=== INPUT ===

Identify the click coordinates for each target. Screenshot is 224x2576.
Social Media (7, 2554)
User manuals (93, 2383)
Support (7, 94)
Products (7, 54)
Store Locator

=== EXERCISE PROMPT ===
Write out a word-for-word copy of every entry above.

=== OUTPUT FOR THIS TASK ===
Identify the click coordinates for each target. Screenshot is 224x2576.
Social Media (7, 2554)
User manuals (93, 2383)
Support (7, 94)
Products (7, 54)
Store Locator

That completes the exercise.